-- WHAT IS BEING ASKED --
Go through the entries and count the lines with the string "agent" in them. Give only that number.

*** ENTRIES SHOWN ***

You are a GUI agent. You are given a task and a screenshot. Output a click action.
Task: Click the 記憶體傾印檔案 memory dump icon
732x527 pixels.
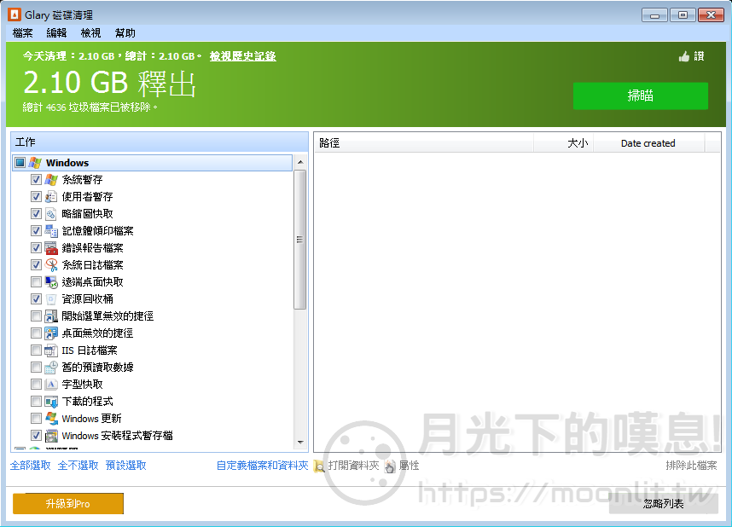[x=51, y=231]
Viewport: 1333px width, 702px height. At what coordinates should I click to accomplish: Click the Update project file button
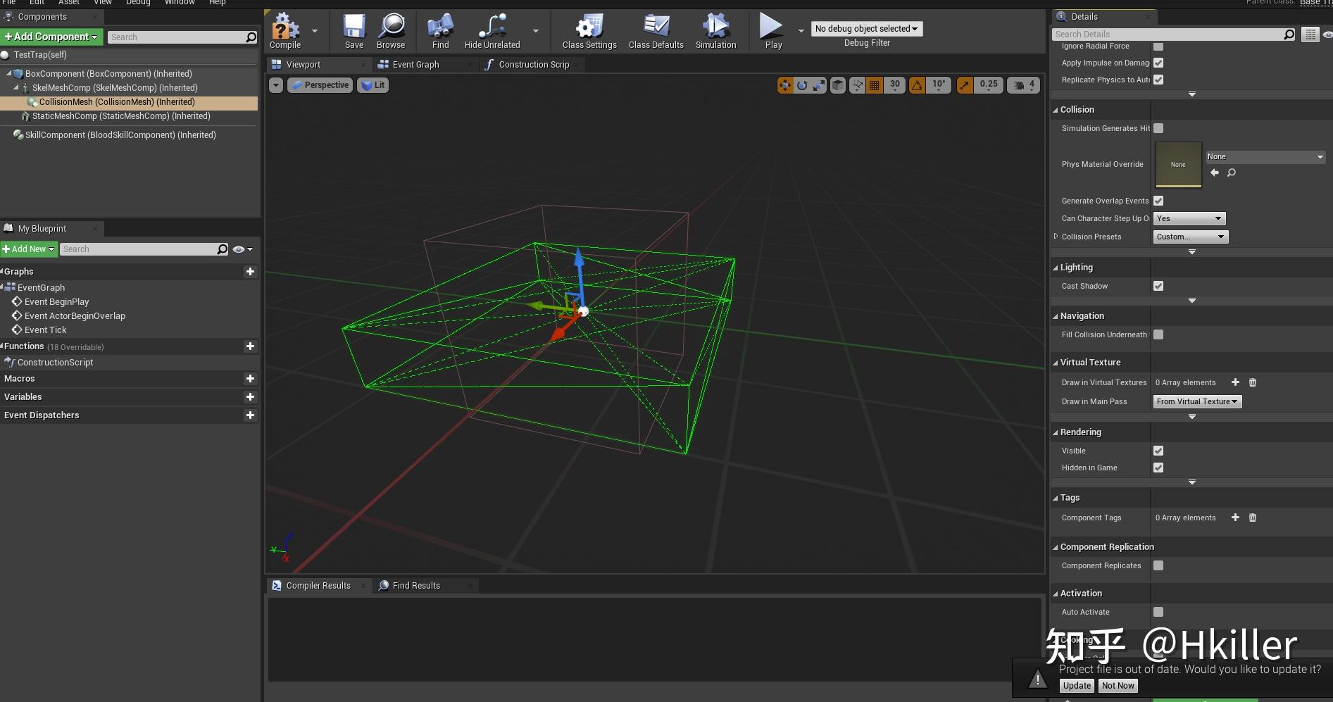coord(1076,686)
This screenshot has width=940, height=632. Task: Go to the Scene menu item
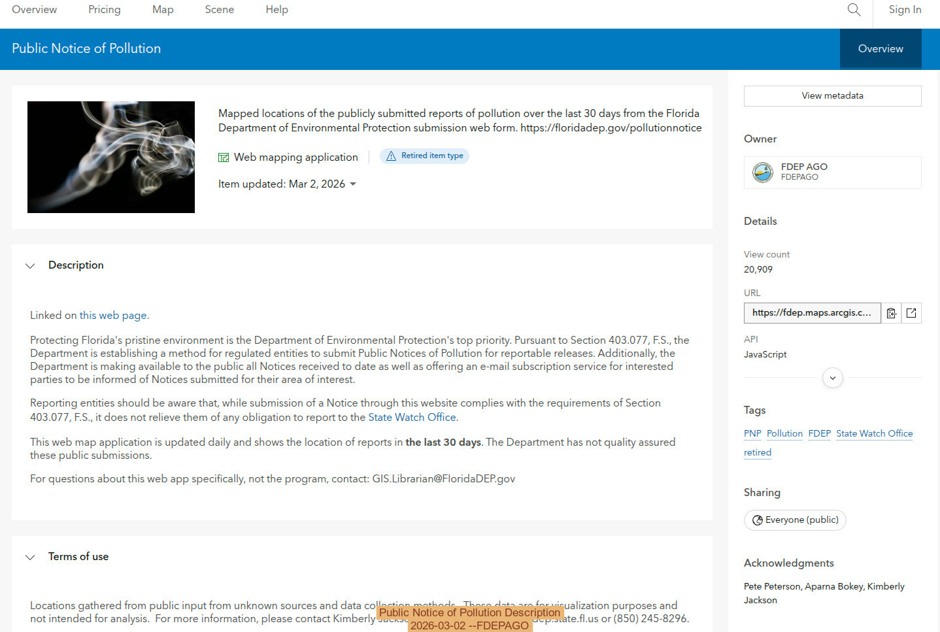[219, 10]
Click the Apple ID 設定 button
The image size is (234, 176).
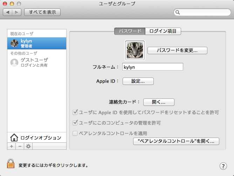point(138,81)
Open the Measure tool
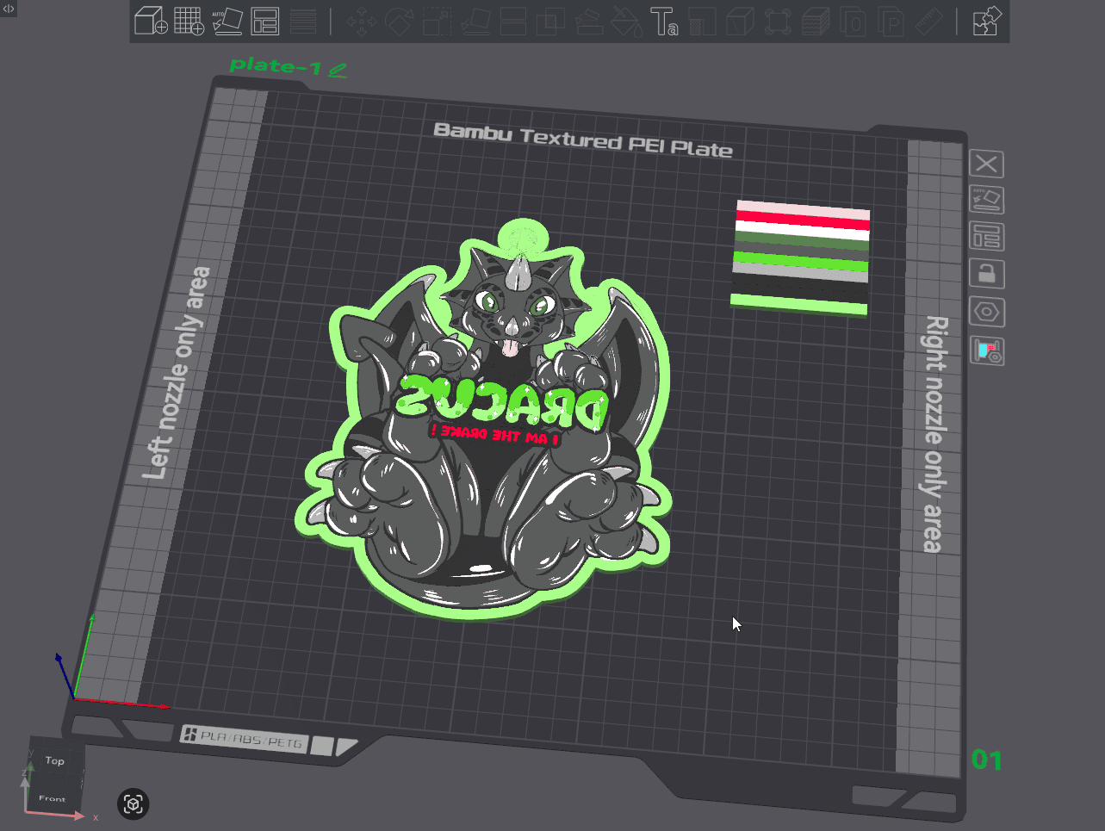Image resolution: width=1105 pixels, height=831 pixels. (929, 22)
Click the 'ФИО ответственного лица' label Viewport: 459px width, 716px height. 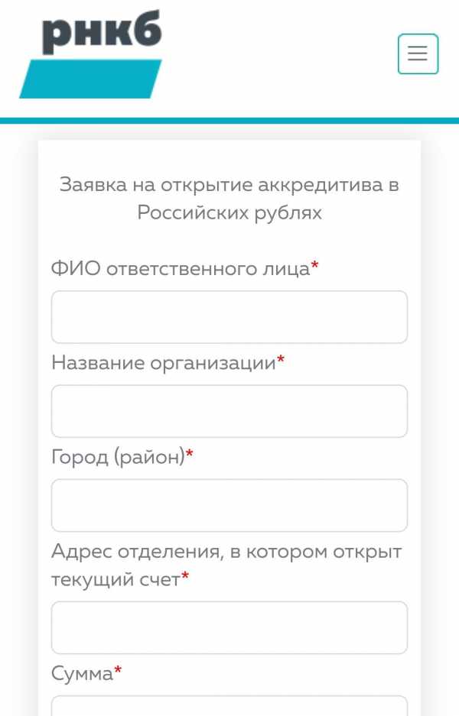tap(180, 269)
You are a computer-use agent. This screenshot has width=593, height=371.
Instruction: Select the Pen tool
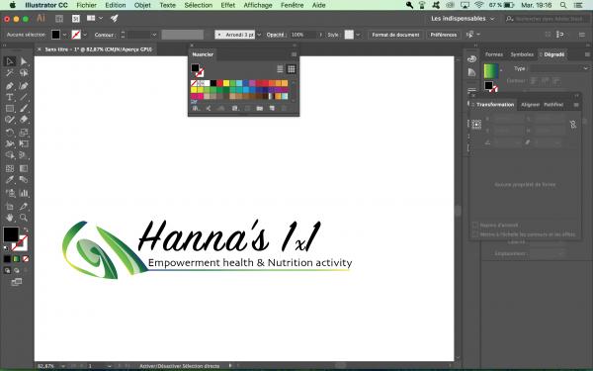point(10,86)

*** End of ENTRIES SHOWN ***

-- FINISHED TASK --
2